Maurice’s failures left the empire fragmented, and it never did unite behind Phocas. Faction fights broke out unceasingly in Asia Minor, Palestine, Illyricum and Thrace. Armenians agitated for Theodosius, whom they presumed to be alive. Phocas declared for Christian orthodoxy and repudiated Maurice’s policy of toleration, igniting more widespread and bloody campaigns against Monophysitism, and further alienating Syria, Palestine and Egypt. In fear of renewed hostile moves from Persia, Phocas concluded a treaty with the Avars and stripped the Balkans of troops, laying open the Danube basin. First Dalmatia and Illyricum, then Macedonia and Thrace, were flooded with Slavs and Avars. But as Phocas expected all along, his worst trouble came from Persia.

Any interest Chosroes II might have had in Christianity proved short-lived as he strayed ever deeper into vanity, sensuality, morbid cruelty, ruthless ambition, and magic. In addition to his ample harem, he reportedly was accustomed to travel with a corps of three hundred and sixty astrologers, soothsayers and magicians. Increasingly, he chafed under what he saw as the burden of the treaty he had accepted with Byzantium to regain his throne. How could he break it? The murder of his friend Maurice gave him a satisfactory pretext.

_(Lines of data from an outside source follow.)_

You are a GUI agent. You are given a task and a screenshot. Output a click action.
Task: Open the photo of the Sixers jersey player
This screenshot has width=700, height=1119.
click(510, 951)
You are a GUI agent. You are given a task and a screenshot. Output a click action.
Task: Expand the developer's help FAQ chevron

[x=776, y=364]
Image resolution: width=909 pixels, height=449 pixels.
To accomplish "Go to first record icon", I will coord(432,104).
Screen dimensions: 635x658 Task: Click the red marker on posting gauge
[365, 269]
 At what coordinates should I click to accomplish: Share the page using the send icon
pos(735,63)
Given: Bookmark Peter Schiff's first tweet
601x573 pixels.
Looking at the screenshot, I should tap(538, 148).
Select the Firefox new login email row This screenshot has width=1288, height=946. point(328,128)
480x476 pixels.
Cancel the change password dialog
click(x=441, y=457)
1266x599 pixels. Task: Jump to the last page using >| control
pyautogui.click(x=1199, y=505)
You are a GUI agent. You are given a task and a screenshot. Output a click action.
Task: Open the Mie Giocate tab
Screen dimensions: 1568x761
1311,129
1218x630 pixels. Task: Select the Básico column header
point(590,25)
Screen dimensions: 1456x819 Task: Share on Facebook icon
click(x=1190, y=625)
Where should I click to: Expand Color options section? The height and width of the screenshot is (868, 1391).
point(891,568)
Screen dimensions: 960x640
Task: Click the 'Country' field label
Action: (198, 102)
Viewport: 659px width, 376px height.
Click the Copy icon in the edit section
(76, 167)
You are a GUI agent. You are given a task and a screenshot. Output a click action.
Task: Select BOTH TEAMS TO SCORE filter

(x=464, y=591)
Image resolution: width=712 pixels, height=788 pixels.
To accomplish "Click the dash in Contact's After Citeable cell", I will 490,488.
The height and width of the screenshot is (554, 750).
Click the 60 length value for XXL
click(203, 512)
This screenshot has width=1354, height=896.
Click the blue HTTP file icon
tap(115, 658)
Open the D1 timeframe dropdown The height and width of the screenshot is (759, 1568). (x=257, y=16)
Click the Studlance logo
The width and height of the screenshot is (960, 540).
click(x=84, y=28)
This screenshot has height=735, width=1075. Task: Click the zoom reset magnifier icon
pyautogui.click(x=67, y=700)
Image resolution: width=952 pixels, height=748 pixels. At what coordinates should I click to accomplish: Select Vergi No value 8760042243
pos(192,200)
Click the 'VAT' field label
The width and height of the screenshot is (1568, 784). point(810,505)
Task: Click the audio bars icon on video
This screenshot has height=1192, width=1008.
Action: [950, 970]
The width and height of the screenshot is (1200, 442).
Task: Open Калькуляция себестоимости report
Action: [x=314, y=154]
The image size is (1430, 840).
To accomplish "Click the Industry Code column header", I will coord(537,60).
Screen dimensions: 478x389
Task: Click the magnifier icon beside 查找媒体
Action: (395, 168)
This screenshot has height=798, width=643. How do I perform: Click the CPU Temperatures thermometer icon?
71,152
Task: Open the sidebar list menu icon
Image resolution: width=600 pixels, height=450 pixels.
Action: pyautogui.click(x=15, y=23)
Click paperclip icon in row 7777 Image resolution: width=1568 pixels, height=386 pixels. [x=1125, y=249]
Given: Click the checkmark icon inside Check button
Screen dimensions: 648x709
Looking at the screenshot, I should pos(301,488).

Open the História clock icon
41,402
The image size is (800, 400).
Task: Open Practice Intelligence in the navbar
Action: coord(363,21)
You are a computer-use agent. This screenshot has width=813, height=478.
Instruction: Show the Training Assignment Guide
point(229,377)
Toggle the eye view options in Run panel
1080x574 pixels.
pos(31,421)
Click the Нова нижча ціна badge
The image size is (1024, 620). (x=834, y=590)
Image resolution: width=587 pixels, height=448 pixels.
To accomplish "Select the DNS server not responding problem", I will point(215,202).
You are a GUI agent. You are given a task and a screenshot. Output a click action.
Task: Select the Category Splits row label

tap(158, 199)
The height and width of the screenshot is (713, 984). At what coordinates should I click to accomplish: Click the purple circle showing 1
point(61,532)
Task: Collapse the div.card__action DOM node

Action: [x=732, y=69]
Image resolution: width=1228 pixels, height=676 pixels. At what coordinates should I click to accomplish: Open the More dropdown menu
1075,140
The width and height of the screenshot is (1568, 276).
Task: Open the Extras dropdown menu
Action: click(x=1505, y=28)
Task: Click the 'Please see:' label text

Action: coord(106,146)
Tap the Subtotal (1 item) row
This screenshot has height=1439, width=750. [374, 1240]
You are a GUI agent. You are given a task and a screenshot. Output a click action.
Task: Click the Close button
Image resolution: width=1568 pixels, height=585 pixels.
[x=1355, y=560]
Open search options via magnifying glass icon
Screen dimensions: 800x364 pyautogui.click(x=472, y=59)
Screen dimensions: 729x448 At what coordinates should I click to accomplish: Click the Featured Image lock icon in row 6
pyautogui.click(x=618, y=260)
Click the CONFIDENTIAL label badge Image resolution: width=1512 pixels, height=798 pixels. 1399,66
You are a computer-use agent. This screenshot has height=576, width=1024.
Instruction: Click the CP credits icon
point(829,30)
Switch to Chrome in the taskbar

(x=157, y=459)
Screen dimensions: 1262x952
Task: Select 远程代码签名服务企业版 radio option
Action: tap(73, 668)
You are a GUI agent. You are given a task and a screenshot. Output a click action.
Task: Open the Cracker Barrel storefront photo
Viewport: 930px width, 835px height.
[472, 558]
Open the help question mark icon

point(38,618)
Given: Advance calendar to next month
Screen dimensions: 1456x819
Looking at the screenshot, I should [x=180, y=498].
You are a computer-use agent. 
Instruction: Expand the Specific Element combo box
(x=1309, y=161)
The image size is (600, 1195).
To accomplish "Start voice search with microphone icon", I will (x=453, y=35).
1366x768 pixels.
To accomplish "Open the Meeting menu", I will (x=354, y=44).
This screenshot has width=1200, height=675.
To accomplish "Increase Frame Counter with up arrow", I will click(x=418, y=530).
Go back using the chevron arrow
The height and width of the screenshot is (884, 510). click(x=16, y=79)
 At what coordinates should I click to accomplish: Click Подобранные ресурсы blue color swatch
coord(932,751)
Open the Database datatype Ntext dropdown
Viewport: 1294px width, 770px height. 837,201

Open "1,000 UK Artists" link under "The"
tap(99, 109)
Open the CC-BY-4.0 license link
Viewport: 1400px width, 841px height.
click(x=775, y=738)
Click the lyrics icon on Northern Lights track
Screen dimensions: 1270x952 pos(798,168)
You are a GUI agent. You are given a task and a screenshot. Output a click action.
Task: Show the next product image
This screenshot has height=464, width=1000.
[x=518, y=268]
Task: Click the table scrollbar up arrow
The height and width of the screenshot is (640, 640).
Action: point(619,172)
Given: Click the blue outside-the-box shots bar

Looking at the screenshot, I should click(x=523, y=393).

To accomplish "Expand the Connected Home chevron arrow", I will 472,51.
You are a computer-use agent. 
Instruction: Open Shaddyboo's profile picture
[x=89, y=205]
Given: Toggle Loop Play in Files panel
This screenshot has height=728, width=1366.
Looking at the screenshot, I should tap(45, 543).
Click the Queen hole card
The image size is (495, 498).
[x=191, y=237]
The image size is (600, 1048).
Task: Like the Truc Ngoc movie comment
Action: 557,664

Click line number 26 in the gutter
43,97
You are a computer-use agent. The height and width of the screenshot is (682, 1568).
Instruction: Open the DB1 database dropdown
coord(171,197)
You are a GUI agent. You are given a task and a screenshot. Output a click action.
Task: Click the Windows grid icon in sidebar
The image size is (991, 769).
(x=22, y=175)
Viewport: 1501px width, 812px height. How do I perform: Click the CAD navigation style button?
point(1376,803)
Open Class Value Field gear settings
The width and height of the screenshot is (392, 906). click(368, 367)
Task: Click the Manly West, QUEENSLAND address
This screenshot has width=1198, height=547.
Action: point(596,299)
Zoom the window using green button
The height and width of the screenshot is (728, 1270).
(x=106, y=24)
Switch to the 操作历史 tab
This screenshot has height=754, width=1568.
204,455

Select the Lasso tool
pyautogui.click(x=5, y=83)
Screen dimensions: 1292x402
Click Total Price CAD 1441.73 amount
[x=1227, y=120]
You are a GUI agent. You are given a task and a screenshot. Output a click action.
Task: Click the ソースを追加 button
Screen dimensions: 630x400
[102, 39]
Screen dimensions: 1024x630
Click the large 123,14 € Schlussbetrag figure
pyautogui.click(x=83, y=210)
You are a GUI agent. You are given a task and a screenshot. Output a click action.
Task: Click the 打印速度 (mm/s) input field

Chosroes was said to have reacted to the killing of the Byzantine emperor with rage, whether real or theatrical no one knows, although historian Bury opts for the latter. However, when Phocas’s emissary arrived in Persia–none other than the executioner of Maurice and his sons–Chosroes ordered the man starved to death. He then launched the most devastating assault on the empire since the days of Darius the Great. He seized Daras after obliterating a Roman army sent to relieve it, and subsequently annihilated two more in Armenia.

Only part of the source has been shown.